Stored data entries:
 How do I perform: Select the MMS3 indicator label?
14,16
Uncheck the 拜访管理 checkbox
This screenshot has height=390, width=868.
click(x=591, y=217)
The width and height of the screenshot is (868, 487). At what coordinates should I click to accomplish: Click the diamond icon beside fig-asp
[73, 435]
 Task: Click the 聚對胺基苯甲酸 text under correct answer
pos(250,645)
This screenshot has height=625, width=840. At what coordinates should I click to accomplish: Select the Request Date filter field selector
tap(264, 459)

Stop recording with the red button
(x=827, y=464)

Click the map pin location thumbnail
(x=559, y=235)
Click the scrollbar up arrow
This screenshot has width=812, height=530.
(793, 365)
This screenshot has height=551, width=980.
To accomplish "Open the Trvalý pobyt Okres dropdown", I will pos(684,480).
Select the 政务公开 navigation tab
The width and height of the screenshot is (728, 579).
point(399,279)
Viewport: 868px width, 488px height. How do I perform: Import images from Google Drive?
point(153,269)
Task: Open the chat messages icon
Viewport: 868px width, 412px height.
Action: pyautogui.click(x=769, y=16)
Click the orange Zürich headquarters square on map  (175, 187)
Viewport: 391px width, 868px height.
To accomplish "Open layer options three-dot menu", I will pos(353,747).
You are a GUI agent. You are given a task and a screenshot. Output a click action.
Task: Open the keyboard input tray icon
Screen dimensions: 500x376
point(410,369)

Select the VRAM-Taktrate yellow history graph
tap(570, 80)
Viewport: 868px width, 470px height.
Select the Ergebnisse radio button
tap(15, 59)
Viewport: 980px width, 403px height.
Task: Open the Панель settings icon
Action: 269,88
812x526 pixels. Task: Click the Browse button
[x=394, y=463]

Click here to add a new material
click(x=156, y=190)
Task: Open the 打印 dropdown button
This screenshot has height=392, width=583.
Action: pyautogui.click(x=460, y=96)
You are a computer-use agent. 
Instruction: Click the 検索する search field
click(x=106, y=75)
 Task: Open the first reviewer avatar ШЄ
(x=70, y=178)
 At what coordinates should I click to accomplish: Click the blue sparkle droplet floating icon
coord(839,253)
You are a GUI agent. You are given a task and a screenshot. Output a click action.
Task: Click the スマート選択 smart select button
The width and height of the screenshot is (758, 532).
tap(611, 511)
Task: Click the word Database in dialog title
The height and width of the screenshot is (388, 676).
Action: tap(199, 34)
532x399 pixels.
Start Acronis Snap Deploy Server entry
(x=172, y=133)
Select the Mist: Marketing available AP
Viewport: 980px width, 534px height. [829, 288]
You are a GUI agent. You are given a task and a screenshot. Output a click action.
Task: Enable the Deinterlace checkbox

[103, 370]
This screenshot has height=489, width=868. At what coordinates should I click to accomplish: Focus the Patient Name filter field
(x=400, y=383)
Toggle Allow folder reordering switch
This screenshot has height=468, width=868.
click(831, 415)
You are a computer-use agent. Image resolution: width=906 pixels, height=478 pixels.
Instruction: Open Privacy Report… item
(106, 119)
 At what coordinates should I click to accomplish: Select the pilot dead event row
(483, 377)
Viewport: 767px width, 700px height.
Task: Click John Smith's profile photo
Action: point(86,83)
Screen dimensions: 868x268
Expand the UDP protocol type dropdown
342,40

◆ To do
Every line that contains the string "computer" should be copied from the entries.

◆ Exercise answer
You are a computer-use agent. 
You are a computer-use agent. Image resolution: width=906 pixels, height=478 pixels.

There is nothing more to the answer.